A majority of the newsroom has already signed confidential authorization cards declaring our wish to be represented by a union. But we are continuing to build support. These cards are not about signing your life away to the union, or having to answer to “union bosses,” as the company might try to tell you. Signing a card simply means that you want a union, democratically run by us, the employees of the Los Angeles Times. These cards will be submitted to the National Labor Relations Board to trigger an election. While most union elections are held about a month after filing, we expect the company to resist, so the timeline may be extended. But we will push for the quickest timeline possible. After we win an election, we’ll be officially recognized by the NLRB and can negotiate a contract.


Does signing a union authorization card mean I’ve signed up for the union? Is this the end of the process?


No, this is not a membership card and does not mean you’ve joined the Guild. The cards simply prove our union has overwhelming support in the newsroom. The language on the card is legally required, and says the following:

I support having union representation at the Los Angeles Times and designate The NewsGuild-CWA as my collective bargaining representative.

With an overwhelming majority of cards, negotiations with Tronc could begin immediately. We’ll ask Tronc to accept the Los Angeles Times Guild voluntarily and start working with the newsroom to improve conditions as soon as possible. If Tronc refuses to work with us, we’ll file for an election with the NLRB.

The election would be administered independently by the NLRB, and the ballots are secret. The NewsGuild will be officially recognized as our collective bargaining agent with a simple majority vote.

After the vote passes, Tronc is legally required to negotiate with us in good faith over our pay, benefits, and working conditions. During this time Tronc cannot change our wages, benefits or working conditions without first giving notice and an opportunity to bargain, and negotiating with us in good faith.

A bargaining committee – comprised of negotiators from the NewsGuild and elected representatives from the newsroom – will be responsible for negotiating our contract. The committee will survey the whole newsroom on our priorities and ideas for the contract. They will be responsible for communicating with us throughout the negotiation process.

Once our bargaining committee and Tronc have agreed to a contract, we all vote to ratify it. If the vote doesn’t pass, we go back to table. We wouldn’t pay any union dues until a contract is ratified.

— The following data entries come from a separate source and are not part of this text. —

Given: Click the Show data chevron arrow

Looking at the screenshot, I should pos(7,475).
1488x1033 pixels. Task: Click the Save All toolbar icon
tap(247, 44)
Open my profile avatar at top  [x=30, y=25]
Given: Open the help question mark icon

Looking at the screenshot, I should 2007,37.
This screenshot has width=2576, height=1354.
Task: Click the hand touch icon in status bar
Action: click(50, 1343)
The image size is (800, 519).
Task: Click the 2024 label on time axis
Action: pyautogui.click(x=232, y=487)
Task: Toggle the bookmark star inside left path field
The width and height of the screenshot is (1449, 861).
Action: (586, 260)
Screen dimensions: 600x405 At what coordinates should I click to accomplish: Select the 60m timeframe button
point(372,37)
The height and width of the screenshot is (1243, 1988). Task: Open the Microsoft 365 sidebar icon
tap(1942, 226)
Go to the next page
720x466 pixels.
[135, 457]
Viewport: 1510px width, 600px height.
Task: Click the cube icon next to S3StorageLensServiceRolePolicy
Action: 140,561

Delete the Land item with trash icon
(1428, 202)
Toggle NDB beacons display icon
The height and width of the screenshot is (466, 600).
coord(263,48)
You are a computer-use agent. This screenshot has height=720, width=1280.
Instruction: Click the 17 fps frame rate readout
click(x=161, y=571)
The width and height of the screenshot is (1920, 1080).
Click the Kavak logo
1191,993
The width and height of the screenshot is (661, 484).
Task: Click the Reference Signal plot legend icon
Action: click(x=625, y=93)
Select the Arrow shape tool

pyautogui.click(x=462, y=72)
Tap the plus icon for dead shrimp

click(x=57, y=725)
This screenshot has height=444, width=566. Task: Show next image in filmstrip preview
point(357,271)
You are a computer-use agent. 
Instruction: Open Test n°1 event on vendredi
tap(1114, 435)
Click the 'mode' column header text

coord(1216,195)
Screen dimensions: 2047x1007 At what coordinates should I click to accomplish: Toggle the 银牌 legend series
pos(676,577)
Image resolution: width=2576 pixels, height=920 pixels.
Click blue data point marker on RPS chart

The contract negotiating process


What happens in between filing for a union election and a contract agreement? Could the company change my working conditions during contract negotiations?


After we are recognized by the NLRB, and before and during negotiations, the company must maintain the status quo when it comes to our working conditions and wages. Without a bargaining agreement, management has to give notice and negotiate changes that affect the terms and conditions of our work. The company is likely to hire outside consultants and anti-union lawyers, and we will probably have to sit through more anti-union meetings. But we will continue to support each other and stand up for our rights throughout the process.


Will the union make me go on strike?


Major actions like a strike are subject to a democratic vote of the employees. There can only be a strike if we decide as a group to conduct one. Strikes have become quite rare in our industry.


What leverage will we have to negotiate with the company?


Federal law requires the company to bargain with us in good faith, and we intend to hold management to that. However, our strongest asset is each other — we are the Los Angeles Times. We work with management every day and we make this place run. Support for this effort is already widespread in the newsroom. Furthermore, we’re an indispensable institution in a union-friendly town where people rely on our journalism. We’ll be able to draw on public support to remind management of our value.